Please refer to the [documentation](https://cheginit.github.io/tiny-retriever) for
detailed usage instructions and more elaborate examples.

### Downloading Files

```python
from pathlib import Path
import tiny_retriever as terry

urls = ["https://example.com/file1.pdf", "https://example.com/file2.pdf"]
paths = [Path("downloads/file1.pdf"), Path("downloads/file2.pdf")]
# or generate unique filenames
paths = (terry.unique_filename(u) for u in urls)
paths = [Path("downloads", p) for p in paths]

# Download files concurrently
terry.download(urls, paths)
```

### Fetching Data

```python
urls = ["https://api.example.com/data1", "https://api.example.com/data2"]

# Get JSON responses
json_responses = terry.fetch(urls, "json")

# Get text responses
text_responses = terry.fetch(urls, "text")

# Get binary responses
binary_responses = terry.fetch(urls, "binary")
```

### Validating Downloads

```python
# Check if previously downloaded files match remote sizes
invalid = terry.check_downloads(urls, paths)
if invalid:
    for path, expected_size in invalid.items():
        print(f"{path}: local={path.stat().st_size}, expected={expected_size}")
else:
    print("All files are valid!")
```

### Generate Unique Filenames

```python
url = "https://api.example.com/data"
params = {"key": "value"}

# Generate unique filename based on URL and parameters
filename = terry.unique_filename(url, params=params, file_extension=".json")
```

## Advanced Usage

### Custom Request Parameters

Note that you can also pass a single url and a dictionary of request parameters to the
`fetch` function.
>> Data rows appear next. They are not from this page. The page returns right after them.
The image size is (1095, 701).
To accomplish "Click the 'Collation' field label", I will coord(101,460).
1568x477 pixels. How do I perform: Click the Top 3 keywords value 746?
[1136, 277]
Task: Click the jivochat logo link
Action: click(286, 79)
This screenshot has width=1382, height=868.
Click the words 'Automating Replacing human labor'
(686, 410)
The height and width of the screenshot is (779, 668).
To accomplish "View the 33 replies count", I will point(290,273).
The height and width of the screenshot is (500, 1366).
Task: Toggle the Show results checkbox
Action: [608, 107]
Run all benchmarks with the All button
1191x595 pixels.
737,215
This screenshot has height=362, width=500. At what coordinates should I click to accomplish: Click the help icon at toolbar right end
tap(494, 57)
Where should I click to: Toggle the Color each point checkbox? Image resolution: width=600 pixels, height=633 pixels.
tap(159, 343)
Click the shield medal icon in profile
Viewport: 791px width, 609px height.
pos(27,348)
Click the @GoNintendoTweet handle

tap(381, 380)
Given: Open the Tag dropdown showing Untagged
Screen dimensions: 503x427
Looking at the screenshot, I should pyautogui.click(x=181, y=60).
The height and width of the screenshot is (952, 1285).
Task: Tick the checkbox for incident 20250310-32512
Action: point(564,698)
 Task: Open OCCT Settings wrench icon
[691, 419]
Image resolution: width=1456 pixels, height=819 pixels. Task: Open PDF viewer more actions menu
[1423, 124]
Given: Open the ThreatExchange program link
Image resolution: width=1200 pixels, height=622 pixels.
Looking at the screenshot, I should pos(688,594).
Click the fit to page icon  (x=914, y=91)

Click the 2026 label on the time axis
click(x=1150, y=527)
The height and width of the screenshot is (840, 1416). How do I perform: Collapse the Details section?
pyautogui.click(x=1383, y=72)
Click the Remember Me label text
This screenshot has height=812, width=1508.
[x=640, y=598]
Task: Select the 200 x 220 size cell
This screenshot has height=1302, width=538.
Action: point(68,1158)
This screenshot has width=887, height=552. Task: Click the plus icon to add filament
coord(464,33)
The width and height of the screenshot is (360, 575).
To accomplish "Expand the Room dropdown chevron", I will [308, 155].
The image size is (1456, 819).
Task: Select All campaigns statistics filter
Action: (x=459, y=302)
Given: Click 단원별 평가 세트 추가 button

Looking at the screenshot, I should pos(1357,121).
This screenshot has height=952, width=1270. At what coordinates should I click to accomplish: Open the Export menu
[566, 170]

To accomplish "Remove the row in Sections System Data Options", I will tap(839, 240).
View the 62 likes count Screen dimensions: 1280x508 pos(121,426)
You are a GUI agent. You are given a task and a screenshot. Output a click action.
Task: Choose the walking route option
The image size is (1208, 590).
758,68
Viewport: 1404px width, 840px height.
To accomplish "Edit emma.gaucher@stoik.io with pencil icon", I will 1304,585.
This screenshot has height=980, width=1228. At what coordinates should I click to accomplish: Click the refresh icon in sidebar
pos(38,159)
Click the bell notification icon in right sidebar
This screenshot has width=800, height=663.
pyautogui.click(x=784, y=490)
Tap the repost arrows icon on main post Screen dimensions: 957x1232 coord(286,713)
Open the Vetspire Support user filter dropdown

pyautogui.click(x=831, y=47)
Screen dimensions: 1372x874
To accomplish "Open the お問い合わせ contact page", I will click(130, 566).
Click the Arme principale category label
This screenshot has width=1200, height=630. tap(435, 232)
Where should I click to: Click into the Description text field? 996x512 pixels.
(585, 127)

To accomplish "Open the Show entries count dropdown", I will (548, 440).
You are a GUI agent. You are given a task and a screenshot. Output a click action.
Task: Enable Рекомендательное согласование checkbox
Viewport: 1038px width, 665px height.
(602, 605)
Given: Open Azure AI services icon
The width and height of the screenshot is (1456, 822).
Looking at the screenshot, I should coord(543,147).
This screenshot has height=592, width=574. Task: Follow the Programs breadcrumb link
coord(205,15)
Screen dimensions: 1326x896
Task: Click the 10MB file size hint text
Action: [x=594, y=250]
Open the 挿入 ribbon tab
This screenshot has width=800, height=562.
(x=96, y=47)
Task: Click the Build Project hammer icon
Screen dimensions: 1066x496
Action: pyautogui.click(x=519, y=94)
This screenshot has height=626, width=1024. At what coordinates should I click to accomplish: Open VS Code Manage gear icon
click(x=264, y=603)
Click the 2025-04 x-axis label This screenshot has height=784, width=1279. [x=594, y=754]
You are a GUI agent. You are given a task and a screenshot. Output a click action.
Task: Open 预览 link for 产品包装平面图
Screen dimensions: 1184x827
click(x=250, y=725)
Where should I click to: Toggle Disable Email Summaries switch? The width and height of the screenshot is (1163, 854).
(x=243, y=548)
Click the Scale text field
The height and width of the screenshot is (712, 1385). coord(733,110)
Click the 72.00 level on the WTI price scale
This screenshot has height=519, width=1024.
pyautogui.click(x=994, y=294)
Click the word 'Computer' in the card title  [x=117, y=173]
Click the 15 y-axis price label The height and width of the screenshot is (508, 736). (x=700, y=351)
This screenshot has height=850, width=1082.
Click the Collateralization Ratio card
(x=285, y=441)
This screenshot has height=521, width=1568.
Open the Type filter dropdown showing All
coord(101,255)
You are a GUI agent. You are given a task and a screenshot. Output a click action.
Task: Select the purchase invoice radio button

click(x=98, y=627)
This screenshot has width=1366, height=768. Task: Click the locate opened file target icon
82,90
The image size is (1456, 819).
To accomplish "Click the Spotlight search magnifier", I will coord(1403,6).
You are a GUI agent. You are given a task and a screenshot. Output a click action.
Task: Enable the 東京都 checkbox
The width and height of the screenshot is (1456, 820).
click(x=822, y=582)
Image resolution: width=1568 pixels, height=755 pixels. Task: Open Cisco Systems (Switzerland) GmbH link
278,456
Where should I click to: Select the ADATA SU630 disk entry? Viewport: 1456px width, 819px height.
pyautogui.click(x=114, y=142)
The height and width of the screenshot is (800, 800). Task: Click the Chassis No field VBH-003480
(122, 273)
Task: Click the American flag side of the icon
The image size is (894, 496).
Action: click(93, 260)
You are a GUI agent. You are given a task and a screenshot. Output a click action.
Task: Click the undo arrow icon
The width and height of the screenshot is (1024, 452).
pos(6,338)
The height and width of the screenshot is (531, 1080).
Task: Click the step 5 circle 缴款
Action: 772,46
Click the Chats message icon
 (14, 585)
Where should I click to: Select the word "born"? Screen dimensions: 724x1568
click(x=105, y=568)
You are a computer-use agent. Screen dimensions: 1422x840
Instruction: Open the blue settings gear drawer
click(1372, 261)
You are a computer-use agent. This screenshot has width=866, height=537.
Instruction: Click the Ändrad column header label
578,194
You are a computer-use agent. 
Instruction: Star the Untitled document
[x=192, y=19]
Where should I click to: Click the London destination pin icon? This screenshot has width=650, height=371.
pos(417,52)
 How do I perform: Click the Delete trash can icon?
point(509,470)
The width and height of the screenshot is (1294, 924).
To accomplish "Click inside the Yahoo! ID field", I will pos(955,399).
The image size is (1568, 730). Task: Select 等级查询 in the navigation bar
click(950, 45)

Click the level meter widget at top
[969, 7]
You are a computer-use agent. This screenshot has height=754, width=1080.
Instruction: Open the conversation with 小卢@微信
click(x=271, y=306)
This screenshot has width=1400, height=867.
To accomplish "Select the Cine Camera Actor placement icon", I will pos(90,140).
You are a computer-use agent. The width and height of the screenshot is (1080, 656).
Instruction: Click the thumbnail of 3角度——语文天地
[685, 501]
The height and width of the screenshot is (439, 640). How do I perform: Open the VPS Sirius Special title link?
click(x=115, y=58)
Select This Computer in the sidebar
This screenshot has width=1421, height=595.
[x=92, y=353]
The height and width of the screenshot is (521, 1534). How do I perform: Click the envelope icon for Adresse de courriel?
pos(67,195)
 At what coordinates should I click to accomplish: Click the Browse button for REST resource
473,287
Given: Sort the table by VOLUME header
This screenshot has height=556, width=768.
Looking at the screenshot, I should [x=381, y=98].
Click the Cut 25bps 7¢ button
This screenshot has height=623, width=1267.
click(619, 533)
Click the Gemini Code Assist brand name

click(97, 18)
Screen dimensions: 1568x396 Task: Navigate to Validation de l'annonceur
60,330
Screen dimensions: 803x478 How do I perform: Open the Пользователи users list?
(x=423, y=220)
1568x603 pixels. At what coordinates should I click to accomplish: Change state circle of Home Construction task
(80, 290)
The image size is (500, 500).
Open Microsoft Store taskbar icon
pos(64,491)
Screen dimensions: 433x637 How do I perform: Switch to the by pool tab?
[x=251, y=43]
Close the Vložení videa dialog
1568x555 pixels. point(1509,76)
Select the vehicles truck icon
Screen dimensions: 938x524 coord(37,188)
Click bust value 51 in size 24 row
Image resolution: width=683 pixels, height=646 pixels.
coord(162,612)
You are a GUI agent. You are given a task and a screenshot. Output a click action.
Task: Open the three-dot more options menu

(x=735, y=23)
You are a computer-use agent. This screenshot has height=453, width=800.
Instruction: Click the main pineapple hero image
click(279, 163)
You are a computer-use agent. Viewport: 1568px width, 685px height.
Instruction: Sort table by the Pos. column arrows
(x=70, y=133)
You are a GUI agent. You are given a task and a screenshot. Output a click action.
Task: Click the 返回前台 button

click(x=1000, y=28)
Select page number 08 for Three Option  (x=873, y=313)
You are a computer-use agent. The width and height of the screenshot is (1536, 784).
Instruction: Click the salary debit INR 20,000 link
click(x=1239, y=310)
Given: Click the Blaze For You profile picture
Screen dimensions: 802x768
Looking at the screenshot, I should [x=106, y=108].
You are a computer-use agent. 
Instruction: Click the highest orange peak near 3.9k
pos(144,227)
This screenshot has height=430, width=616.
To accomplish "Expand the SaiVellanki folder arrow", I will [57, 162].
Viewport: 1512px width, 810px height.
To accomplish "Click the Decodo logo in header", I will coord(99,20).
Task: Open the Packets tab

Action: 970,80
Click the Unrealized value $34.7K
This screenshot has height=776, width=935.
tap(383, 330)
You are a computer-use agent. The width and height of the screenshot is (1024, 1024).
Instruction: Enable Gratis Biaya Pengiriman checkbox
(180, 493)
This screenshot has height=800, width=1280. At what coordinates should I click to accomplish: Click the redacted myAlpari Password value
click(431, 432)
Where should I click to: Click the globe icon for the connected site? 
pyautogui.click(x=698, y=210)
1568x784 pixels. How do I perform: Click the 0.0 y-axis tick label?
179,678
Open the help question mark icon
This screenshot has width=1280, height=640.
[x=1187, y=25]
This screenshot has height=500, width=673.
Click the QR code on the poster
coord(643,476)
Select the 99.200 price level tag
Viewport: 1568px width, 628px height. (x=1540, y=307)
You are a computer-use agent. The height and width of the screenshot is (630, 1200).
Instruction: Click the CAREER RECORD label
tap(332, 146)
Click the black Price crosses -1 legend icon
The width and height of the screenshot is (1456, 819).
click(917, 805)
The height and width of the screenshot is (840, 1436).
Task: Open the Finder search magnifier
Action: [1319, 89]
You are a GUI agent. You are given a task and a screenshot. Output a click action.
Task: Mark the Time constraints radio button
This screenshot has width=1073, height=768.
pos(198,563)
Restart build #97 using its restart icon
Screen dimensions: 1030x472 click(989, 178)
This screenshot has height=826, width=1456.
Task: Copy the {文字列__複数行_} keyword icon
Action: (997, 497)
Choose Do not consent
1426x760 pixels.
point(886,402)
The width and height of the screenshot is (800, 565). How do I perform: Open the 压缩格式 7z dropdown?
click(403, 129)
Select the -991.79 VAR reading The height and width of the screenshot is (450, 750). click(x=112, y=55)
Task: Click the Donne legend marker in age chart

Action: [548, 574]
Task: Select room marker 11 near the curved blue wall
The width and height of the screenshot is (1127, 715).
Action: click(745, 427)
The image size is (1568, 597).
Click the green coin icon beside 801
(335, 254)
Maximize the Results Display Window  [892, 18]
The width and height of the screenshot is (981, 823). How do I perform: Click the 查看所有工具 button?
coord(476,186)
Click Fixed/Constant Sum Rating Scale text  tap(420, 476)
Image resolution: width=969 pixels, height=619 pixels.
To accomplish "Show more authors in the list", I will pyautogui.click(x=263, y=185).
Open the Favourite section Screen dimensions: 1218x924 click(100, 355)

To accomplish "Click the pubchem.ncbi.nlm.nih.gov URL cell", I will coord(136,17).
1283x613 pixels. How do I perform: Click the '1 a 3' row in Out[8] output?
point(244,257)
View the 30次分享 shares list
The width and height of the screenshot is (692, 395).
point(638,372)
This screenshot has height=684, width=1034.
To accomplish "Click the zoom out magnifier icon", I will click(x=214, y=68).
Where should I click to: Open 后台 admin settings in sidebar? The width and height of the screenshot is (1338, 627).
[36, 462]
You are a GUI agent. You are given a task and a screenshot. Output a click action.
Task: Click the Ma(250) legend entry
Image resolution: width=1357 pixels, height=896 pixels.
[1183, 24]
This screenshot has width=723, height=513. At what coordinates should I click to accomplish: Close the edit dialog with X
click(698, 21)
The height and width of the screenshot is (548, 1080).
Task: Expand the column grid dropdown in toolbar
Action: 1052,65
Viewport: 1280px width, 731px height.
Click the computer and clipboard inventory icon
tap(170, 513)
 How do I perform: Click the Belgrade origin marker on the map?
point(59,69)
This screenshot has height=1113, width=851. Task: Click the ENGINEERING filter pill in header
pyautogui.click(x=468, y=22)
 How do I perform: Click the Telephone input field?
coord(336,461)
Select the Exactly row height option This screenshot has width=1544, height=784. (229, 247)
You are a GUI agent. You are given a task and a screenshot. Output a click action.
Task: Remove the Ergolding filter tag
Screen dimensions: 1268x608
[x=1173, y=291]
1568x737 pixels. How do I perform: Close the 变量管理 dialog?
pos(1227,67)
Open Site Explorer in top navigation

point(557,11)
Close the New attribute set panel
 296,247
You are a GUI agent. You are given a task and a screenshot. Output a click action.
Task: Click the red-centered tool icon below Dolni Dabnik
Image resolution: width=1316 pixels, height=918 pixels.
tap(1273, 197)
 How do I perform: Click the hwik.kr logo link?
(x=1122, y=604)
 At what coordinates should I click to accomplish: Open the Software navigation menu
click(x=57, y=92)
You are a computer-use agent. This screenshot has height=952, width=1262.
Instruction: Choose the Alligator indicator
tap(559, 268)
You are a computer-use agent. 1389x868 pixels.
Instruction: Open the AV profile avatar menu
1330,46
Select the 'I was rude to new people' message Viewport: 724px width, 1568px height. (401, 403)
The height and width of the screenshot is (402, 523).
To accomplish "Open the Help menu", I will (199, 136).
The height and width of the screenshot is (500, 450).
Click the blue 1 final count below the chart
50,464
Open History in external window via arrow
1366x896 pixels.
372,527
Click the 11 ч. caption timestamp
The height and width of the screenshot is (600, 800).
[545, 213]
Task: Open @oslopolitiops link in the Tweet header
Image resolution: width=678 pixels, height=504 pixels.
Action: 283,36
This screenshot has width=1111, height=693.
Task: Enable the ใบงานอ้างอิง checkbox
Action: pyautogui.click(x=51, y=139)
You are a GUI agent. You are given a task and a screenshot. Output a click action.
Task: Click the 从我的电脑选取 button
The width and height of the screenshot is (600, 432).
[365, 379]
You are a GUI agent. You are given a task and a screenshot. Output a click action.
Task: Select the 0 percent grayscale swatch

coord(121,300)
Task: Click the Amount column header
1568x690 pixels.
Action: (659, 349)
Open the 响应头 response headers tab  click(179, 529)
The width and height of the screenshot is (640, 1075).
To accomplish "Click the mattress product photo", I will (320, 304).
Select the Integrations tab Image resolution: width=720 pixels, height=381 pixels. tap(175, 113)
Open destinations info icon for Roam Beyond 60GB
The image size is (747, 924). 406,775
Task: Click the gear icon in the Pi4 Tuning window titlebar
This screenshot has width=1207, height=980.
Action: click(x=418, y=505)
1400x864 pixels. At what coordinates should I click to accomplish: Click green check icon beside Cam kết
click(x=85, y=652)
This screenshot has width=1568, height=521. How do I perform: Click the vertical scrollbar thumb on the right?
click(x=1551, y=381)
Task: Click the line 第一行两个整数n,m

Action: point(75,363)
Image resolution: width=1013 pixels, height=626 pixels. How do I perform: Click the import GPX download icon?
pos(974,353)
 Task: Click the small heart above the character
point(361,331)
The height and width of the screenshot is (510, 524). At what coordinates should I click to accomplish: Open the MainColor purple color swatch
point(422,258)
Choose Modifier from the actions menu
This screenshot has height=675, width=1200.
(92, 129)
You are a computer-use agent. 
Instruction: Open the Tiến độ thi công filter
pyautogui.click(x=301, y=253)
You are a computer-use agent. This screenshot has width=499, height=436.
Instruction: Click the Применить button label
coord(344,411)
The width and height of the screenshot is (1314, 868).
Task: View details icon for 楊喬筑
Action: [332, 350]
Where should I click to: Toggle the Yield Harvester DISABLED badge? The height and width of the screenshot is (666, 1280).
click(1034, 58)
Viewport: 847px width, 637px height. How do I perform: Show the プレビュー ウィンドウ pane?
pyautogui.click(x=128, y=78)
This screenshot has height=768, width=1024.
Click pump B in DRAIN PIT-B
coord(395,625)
The default network related parameters are conservative and can be
modified as needed.

```python
urls = "https://api.example.com/data"
kwargs = {"headers": {"Authorization": "Bearer token"}}

responses = terry.fetch(
    urls,
    return_type="json",
    request_method="post",
    request_kwargs=kwargs,
    limit_per_host=2,
    timeout=30,
)
```

### Error Handling

```python
from tiny_retriever import fetch, ServiceError

try:
    responses = fetch(urls, return_type="json", raise_status=True)
except ServiceError as e:
    print(f"Request failed: {e}")
```

### Retry Configuration

All functions retry transient errors (5xx, DNS failures, timeouts) automatically with
exponential backoff and jitter. You can control the number of attempts:

```python
# Retry up to 5 times on transient errors
terry.fetch(urls, "json", retries=5)

# Disable retries
terry.download(urls, paths, retries=1)
```

## Configuration

TinyRetriever can be configured through environment variables and function parameters:

- `MAX_CONCURRENT_CALLS`: Maximum number of concurrent requests (default: 10)
- Default chunk size for downloads: 1 MB
- Default timeout: 2 minutes for fetch, 10 minutes for download
- Default connections per host: 4
- Default retry attempts: 3

## Contributing

We welcome contributions! Please see the
[contributing](https://cheginit.github.io/tiny-retriever/CONTRIBUTING/) section for
guidelines and instructions.

## License

This project is licensed under the terms of the MIT license.